## Exercise description
Copy out every line of the data that has the word "will" somewhere in it.

## Stored data
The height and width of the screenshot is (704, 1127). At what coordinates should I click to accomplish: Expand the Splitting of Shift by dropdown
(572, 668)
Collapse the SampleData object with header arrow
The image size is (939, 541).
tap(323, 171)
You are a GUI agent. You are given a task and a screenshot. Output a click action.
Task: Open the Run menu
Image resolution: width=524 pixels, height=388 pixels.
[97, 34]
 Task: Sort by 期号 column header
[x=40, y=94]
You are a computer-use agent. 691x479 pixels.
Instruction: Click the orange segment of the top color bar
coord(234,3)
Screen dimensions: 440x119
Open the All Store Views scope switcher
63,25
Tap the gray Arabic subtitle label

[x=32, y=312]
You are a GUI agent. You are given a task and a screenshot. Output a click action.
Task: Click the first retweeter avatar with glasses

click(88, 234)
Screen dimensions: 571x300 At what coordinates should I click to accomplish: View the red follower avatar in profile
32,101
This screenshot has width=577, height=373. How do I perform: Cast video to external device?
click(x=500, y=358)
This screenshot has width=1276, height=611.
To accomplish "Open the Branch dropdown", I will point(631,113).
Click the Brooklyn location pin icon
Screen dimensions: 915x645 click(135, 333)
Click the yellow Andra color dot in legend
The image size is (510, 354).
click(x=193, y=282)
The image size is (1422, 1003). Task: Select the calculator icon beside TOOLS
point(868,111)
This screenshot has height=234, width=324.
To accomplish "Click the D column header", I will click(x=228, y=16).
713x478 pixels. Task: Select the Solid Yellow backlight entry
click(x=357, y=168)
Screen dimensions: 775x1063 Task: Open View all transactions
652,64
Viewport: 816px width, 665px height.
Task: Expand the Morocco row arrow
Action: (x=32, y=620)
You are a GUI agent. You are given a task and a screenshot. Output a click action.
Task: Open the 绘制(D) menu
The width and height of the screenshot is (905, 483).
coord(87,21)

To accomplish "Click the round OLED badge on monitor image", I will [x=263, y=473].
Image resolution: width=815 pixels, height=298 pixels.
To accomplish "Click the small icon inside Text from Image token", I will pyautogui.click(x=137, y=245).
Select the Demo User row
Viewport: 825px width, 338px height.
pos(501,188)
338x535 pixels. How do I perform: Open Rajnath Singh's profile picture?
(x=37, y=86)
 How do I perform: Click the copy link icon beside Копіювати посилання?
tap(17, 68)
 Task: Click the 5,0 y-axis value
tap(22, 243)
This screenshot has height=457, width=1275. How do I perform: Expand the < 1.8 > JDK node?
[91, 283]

## Completed exercise
To accomplish "Open the Branch dropdown", I will point(631,113).
To accomplish "Click the D column header", I will click(x=228, y=16).
To accomplish "Click the round OLED badge on monitor image", I will [x=263, y=473].
To accomplish "Click the small icon inside Text from Image token", I will pyautogui.click(x=137, y=245).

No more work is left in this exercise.